The EU launched Monday a civilian mission to help monitor Armenia’s volatile border with Azerbaijan, bolstering the bloc’s role in a region viewed by the Kremlin as Russia’s backyard.
The move comes as Moscow — focused on its war in Ukraine — has been losing influence after decades of domination over its neighborhood.
Brussels said it hoped to “contribute to stability in the border areas of Armenia, build confidence on the ground, and ensure an environment conducive to normalisation efforts between Armenia and Azerbaijan.”
“The establishment of an EU Mission in Armenia launches a new phase in the EU’s engagement in the South Caucasus,” foreign policy chief Josep Borrell said.

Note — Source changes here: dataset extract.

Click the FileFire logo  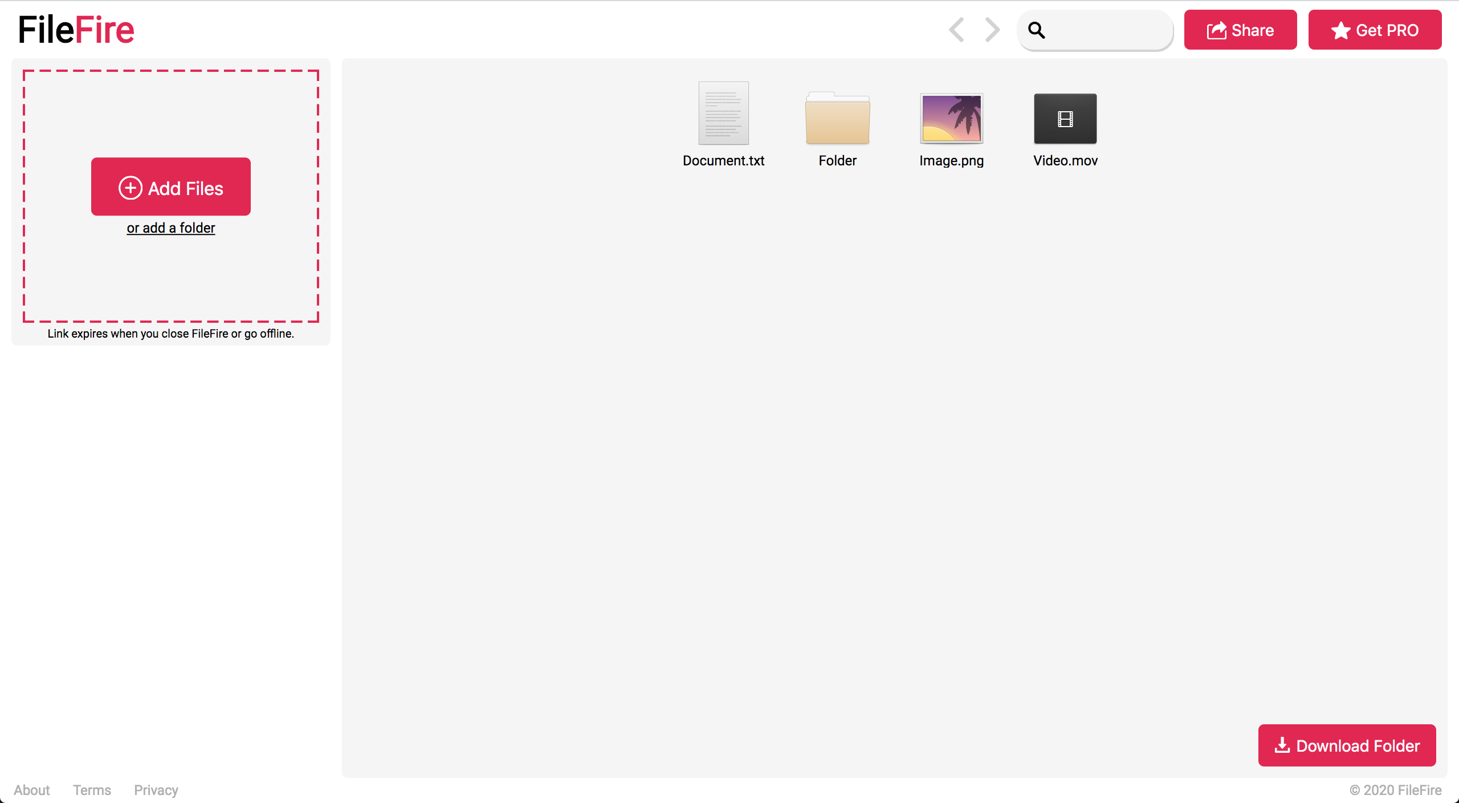click(75, 29)
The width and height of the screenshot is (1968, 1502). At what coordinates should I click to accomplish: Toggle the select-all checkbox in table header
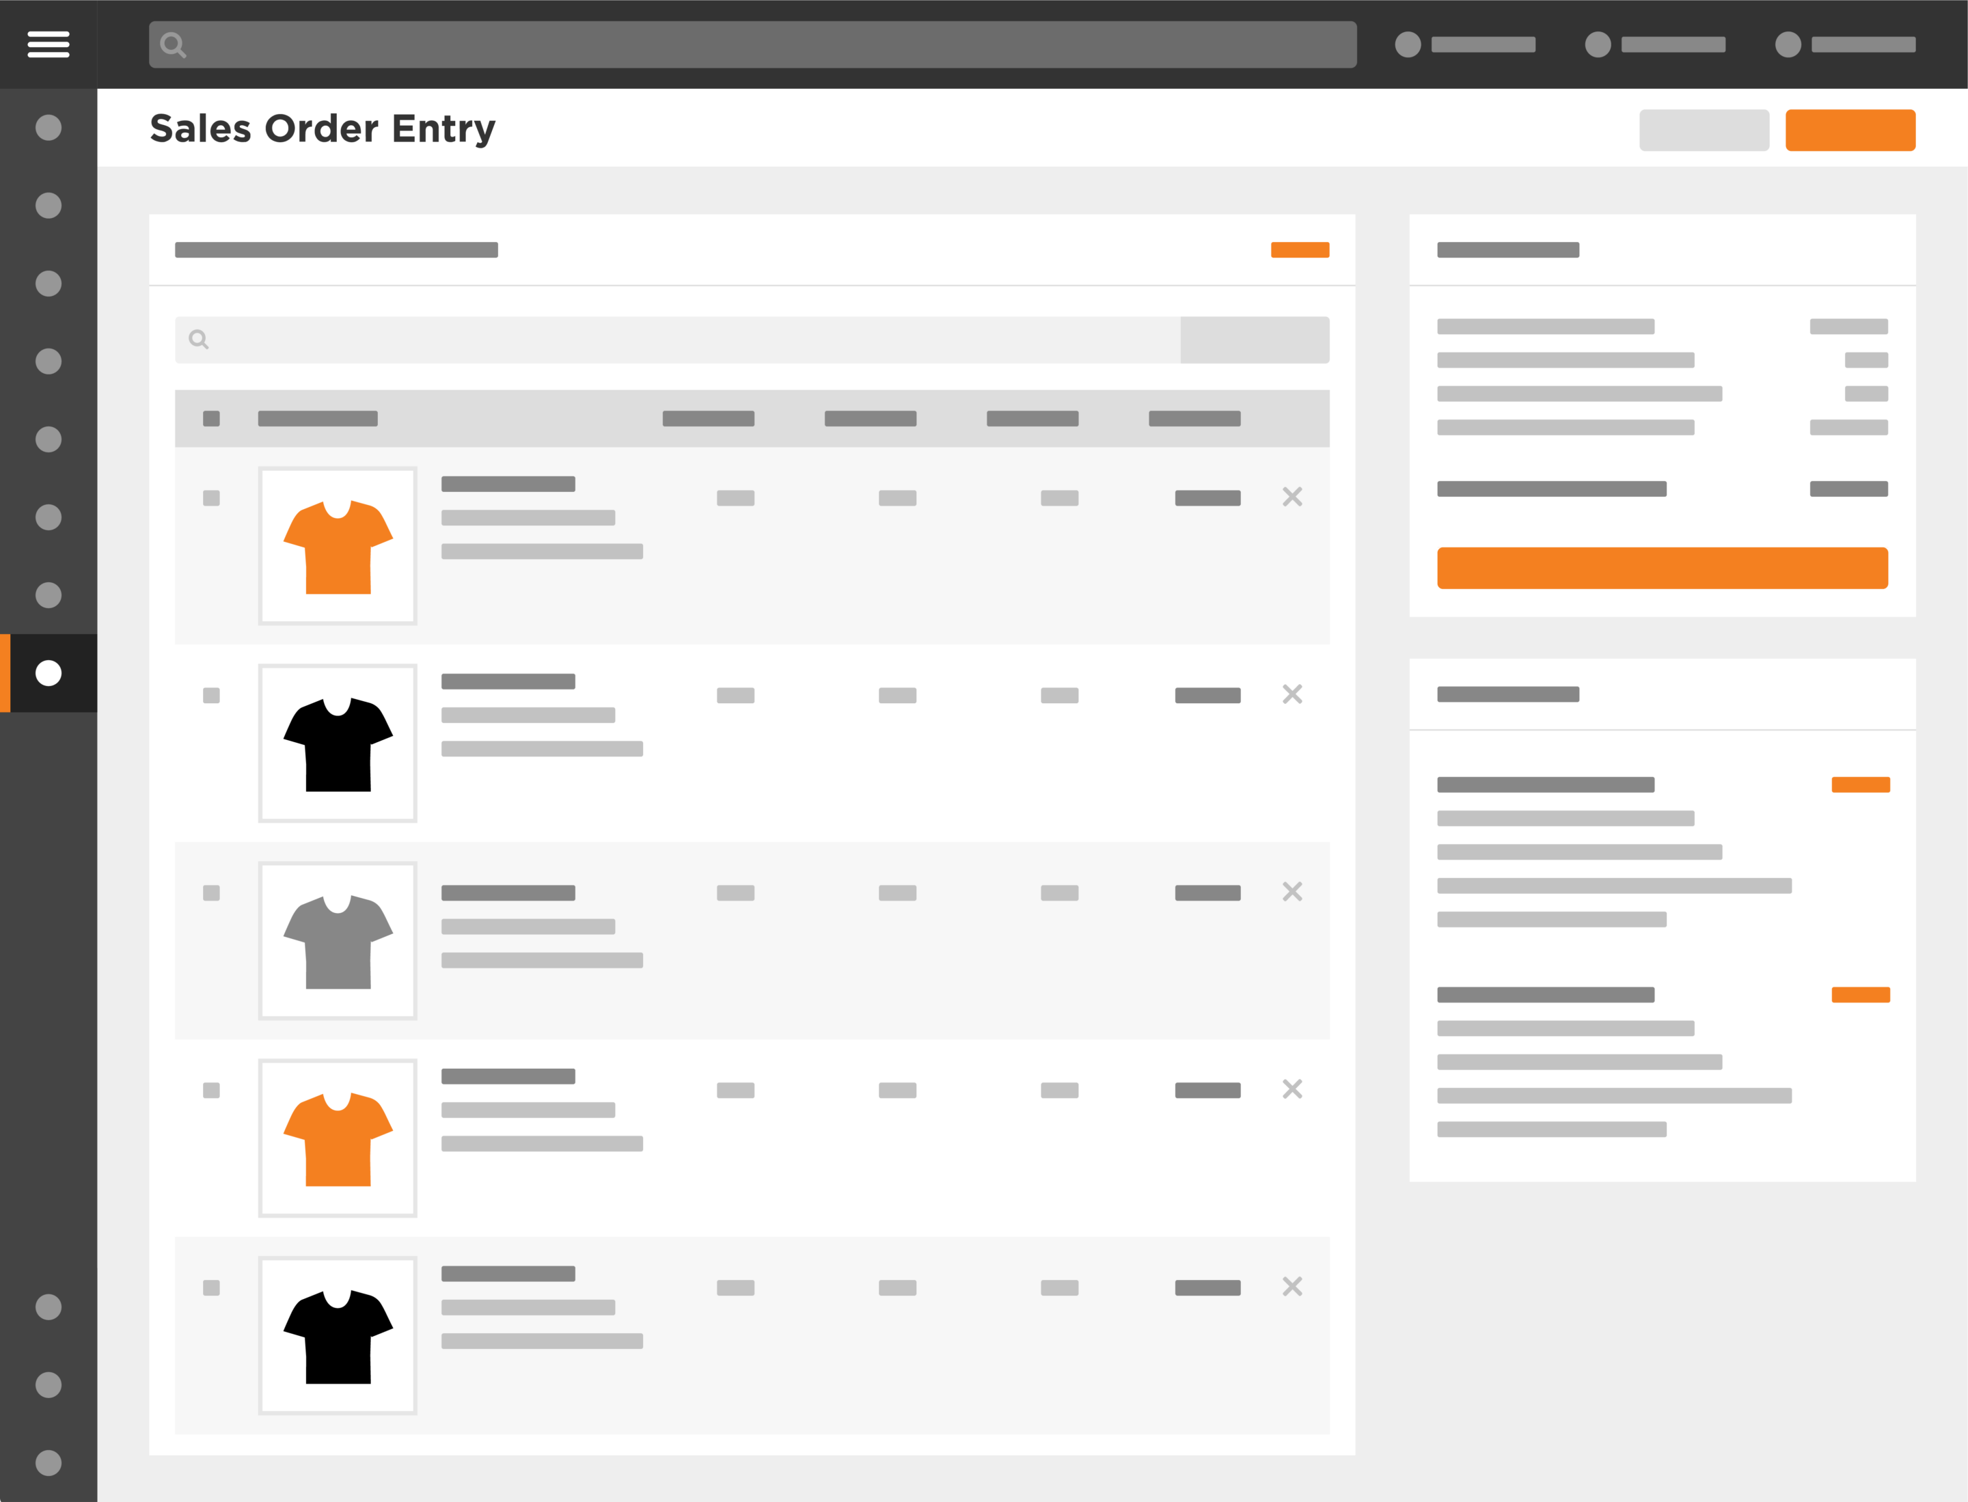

The initiative was requested by Armenia and expands upon a 40-strong mission that was deployed for two months late last year.
The new mission has a two-year mandate and will conduct “routine patrolling and report on the situation,” an EU statement said.
Armenia and Azerbaijan fought in the early 1990s for control of Nagorno-Karabakh, a conflict that left 30,000 dead and ended in an Armenian victory.
Baku took its revenge in a second war fought in 2021, which claimed the lives of 6,500 people, retaking swathes of territory.
Russian peacekeepers were deployed there after the 2021 conflict.
But Armenia has accused Russian soldiers of failing to prevent flare-ups in the fighting and stopping Azerbaijanis who are blockading its only land route to Nagorno-Karabakh.